ANTARA FOTO/Bayu Pratama S/foc.
Ketua Majelis Kehormatan Mahkamah Konstitusi (MKMK) Jimly Asshiddiqie memberikan keterangan usai memeriksa hakim konstitusi di Gedung II Mahkamah Konstitusi (MK), Jakarta, Kamis (2/11/2023).
Penulis: Ira Guslina Sufa
3/11/2023, 16.54 WIB

Ketua Majelis Kehormatan Mahkamah Konstitusi (MKMK) Jimly Asshiddiqie menjelaskan putusan MKMK terkait dengan dugaan pelanggaran kode etik sembilan hakim MK akan berdampak pada pendaftaran bakal pasangan calon presiden dan wakil presiden. Mahkamah rencananya akan membacakan putusan pada Selasa (7/11) mendatang. 

"Nanti tolong dilihat di putusan yang akan kami baca, termasuk jawaban atas tuntutan supaya putusan itu ada pengaruhnya terhadap putusan MK sehingga berpengaruh pada pendaftaran bakal pasangan calon presiden/wakil presiden," kata Jimly saat ditemui usai sidang di Mahkamah Konstitusi Jumat (3/11).

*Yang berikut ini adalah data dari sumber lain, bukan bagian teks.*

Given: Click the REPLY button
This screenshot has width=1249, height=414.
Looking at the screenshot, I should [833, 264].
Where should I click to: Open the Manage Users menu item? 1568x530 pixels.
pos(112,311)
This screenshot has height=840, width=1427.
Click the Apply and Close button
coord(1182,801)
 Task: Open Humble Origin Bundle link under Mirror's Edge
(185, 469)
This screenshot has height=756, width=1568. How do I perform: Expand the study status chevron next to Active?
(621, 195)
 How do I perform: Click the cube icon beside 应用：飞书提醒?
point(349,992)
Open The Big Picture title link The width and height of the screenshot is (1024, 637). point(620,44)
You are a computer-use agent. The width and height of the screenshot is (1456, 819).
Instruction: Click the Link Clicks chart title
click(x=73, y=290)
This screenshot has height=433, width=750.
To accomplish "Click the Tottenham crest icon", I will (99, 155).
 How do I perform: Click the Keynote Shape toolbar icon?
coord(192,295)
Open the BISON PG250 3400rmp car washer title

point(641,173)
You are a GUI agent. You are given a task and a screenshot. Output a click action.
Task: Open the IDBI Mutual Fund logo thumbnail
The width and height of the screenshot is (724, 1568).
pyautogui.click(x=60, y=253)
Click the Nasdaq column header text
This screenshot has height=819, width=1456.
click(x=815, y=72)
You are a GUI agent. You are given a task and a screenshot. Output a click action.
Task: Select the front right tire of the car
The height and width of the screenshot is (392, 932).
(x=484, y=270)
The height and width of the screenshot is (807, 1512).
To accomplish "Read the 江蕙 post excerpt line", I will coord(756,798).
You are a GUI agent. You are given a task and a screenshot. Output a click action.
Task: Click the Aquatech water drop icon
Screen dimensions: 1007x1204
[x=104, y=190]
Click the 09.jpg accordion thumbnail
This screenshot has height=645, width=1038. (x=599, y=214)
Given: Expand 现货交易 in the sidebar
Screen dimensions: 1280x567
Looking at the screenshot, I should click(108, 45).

Jimly menyatakan putusan MKMK sangat mungkin akan berdampak terhadap pendaftaran bakal pasangan calon presiden dan wakil presiden. Atas dasar pertimbangan itu pulalah makanya mahkamah memilih menjadwalkan putusan sebelum penetapan peserta pemilu presiden dan wakil presiden 13 November 2023.

Lebih jauh Jimly menekankan bahwa putusan MK terkait dengan syarat batas minimal usia capres/cawapres harus dikawal melalui putusan MKMK agar adanya kepastian. Hal itu diperlukan untuk memastikan tegaknya etika politik dan etika bernegara.

"Yang salah harus dibilang salah, yang benar harus dibilang benar, yang jauh lebih penting adalah tradisi negara hukum dan demokrasi terus berjalan untuk meningkatkan mutu dan integritas," kata Jimly.

Mantan Ketua MK itu mengayakan sebagai negara hukum terbesar keempat di dunia, Indonesia harus menunjukkan praktik bernegara dengan baik dan berlandas pada hukum. Ia meminta masyarakat bersabar menunggu putusan MKMK terkait dengan dugaan pelanggaran kode etik oleh sembilan hakim MK.

"Banyak 'kan laporan ada 21, ad hoc (MKMK) ditugasi hanya 30 hari. Akan tetapi, alhamdulillah, kami selesaikan hanya 15 hari," kata Jimly.

Menurut Jimly, dari 21 pelaporan yang diterima oleh MKMK  sebagian besar meminta agar putusan MKMK menganulir putusan Mahkamah Konstitusi (MK) terkait Perkara Nomor 90/PUU-XXI/2023. Putusan itu menetapkan syarat usia capres/cawapres paling rendah 40 tahun atau pernah/sedang menduduki jabatan yang dipilih melalui pemilihan umum termasuk pemilihan kepala daerah. Meski begitu Jimly mengatakan putusan MKMK tak bisa berdampak langsung pada putusan MK. 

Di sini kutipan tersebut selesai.